The production initially planned to cast street hustlers. However, they shifted to interviewing around 400 young people in Zoom to screen casting due to the pandemic. Composers Aly and Moe Cabral incorporated Regine Velasquez' "Dadalhin" in the film. They also decided to include budots "[to cultivate] the feeling of being in Manila" and for the genre's being "local". The film began shooting in Manila in the end of April 2025. Filming also occurred in Pangasinan.

==Release==
The film was first premiered at Tallinn Black Nights Film Festival on November 13, 2024, Golden Horse Film Festival and Awards on November 17, 2024, Singapore International Film Festival on December 2, 2024 and on Jogja-NETPAC Asian Film Festival on December 4, 2024.

It was also premiered at Glasgow Film Festival on February February 28, 2025, BFI Flare: London LGBTIQ+ Film Festival on March 26, 2025, Macao International Queer Film Festival on June 8, 2025. Its Philippine premiere was at the QCinema RainbowQC Pride Film Festival at Gateway Mall 2 on June 26, 2025. Afterward, it was screened in Isetann Cinerama Recto on August 21. Massage chairs, karaoke machines, free sexual health services, live performances by macho dancers, and ukay-ukay stalls were set up in the screening venue.

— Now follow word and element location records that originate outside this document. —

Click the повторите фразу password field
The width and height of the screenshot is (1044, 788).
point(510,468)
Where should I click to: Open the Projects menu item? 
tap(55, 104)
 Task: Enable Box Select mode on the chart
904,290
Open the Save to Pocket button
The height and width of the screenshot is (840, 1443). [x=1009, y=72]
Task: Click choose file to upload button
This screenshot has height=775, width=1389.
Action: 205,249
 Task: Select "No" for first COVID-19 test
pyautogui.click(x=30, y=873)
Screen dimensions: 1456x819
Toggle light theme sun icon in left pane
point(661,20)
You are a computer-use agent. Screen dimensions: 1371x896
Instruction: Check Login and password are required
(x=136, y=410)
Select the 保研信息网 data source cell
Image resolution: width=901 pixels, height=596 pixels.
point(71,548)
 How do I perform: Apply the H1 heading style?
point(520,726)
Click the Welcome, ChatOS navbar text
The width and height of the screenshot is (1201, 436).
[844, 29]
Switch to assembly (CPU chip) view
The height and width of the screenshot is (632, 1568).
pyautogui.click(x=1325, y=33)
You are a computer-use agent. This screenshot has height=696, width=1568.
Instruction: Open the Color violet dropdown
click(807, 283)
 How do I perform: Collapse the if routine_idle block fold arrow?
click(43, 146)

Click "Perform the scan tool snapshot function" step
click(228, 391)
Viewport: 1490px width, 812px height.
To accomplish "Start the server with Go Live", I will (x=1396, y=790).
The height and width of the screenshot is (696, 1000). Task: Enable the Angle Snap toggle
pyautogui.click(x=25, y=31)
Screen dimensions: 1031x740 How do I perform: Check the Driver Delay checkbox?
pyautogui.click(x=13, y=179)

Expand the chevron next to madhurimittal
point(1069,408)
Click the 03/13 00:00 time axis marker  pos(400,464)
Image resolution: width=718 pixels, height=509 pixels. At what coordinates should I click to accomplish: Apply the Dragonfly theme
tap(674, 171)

Grindr profiles of the film's characters were posted to promote the film and the screening. The film had a limited release nationwide on August 27.

==Reception==
The film won the Beat Score Award in the 2024 Tallinn Black Nights Film Festival.

Stephanie Mayo of Daily Tribune gave the film a rating of 2 over 5 and she wrote; Some Nights I Feel Like Walking ultimately feels like an exercise in craft rather than a fully realized work. There’s potential here for something raw, moving, urgent, but the film’s self-conscious stylization diminishes whatever substance it might have had.

Fred Hawson of News.ABS-CBN.com gave the film a rating of 6/10 and wrote; Some Nights felt like two films mashed up together. The sticky and steamy first part was about the decaying underbelly of a big city where desperate boys brazenly plied their skin trade, and something began to develop between two of them.

The film uses "a multi-sensory approach" to deliver its message, Rolling Stone's Don Jaucian argues. Jaucian describes that its cinematography, such as its 20-minute one-take sequence at the end, "puts the audience in its place", and its "atmospheric and electronic" music, and that its sound design captures "what it’s like to walk in Manila at night".